The average cocoon contains about 300-400 meters of silk.

Worming Your Way To Luxury

If there is a single fabric that says luxury, decadence, and elegance no matter what it has been used for, it has to be silk.

The classical elegance of the end product put out by a worm, of all things, has been around for nearly 5,000 years. Yuen Fei, concubine of a Chinese emperor who ruled in 4600 B.C. is credited with the discovery of silk's secret, when she dropped a cocoon into a hot cup of tea, and it unraveled.

And it would have filled her cup with some very fine filaments, since each cocoon is comprised of approximately 300-400 meters of silk threads. While that sounds like a lot, it's nothing at all, when you consider that it takes 5500 silkworms to produce enough thread for a kilogram (2.2 lbs.) of raw silk.

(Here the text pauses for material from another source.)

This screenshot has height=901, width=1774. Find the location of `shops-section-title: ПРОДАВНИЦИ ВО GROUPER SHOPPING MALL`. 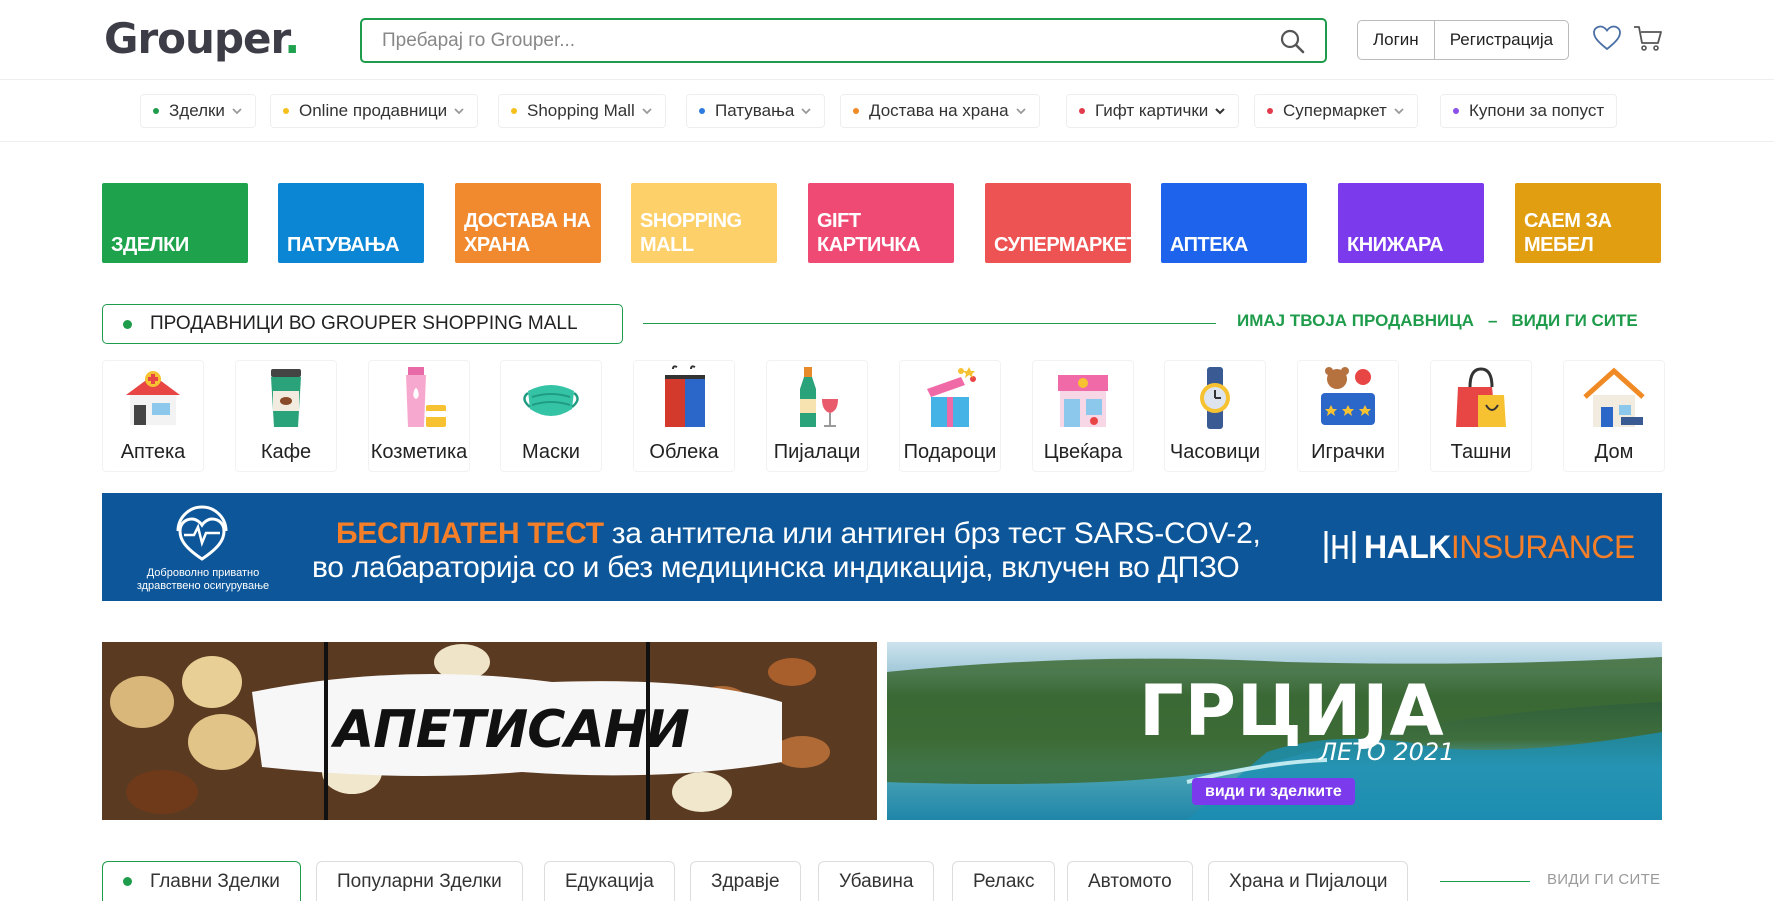

shops-section-title: ПРОДАВНИЦИ ВО GROUPER SHOPPING MALL is located at coordinates (362, 324).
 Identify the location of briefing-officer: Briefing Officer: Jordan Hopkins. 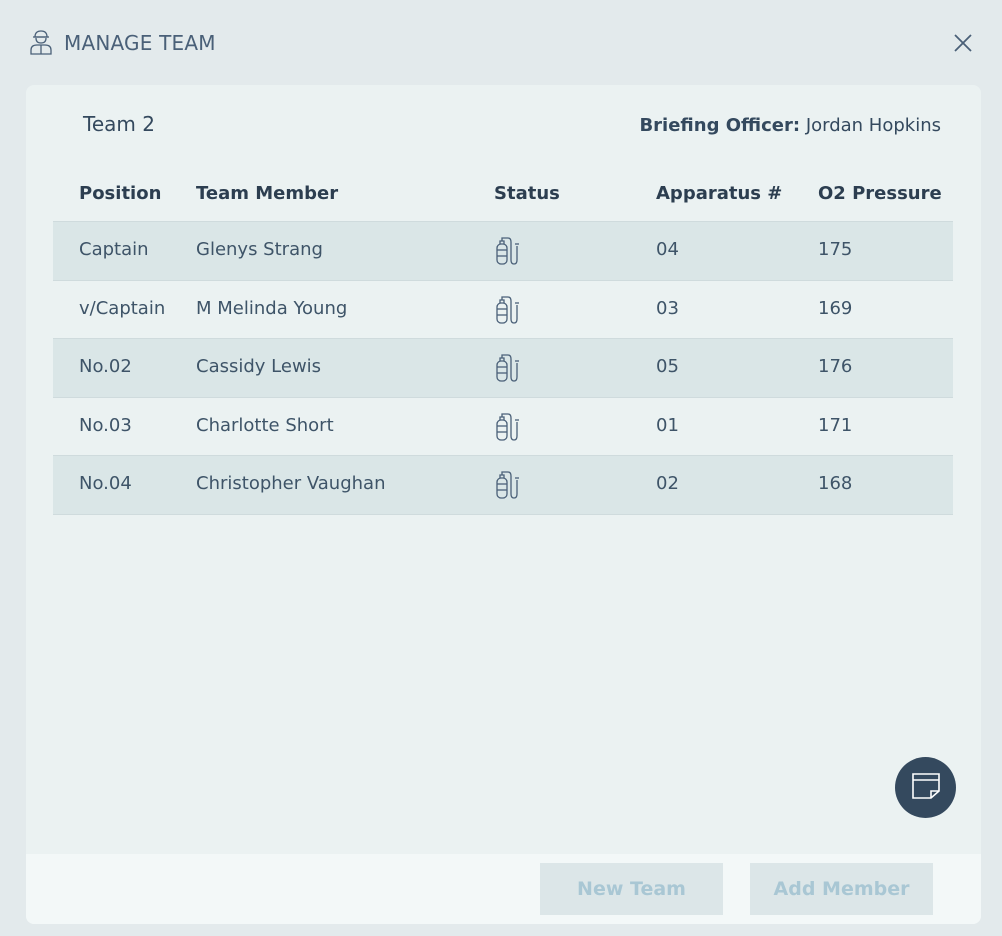
(790, 126).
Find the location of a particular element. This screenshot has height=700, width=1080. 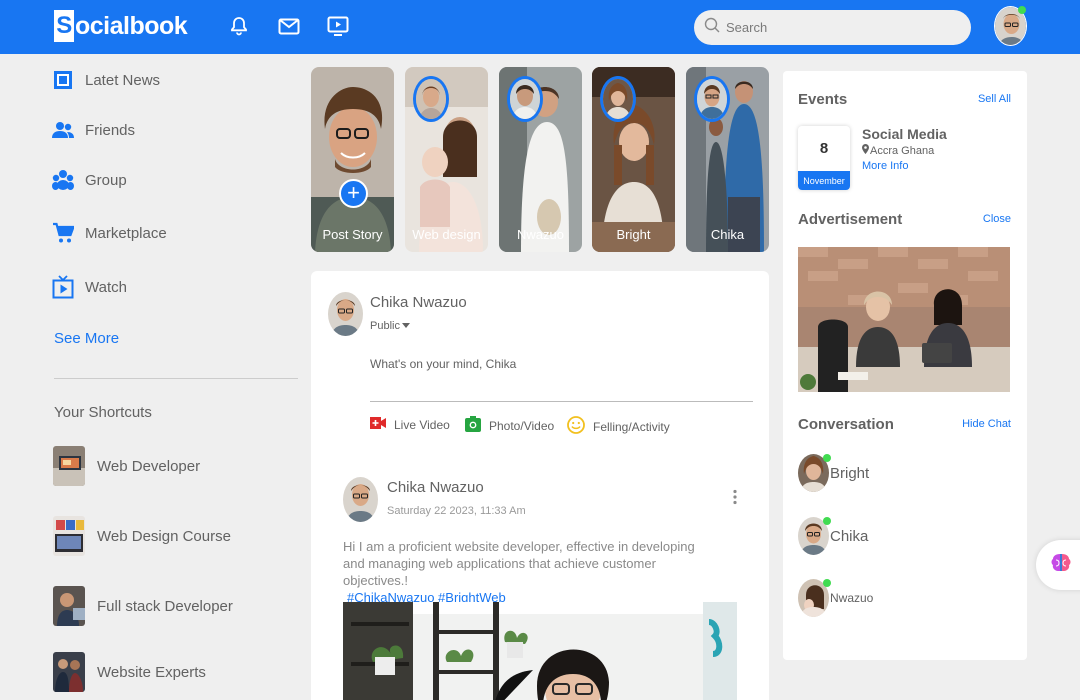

Fortunately, silkworms are prodigious reproducers, and one ounce of silkworm eggs can yield 20,000 larvae, who in their lifetime will consume a ton of mulberry leaves, the main diet of silkworms.

Simply one of the most beautiful fabrics in the world, there is actually more than one kind of silk. The highest quality silk is spun by the Bombyx Mori silk moth, which is the one that favors mulberry leaves. But there is also Tusah silk, produced by worms that feed on oak leaves. And in a rare display of cooperation that produces a double strength thread, silk dupioni is made by two worms in the same cocoon.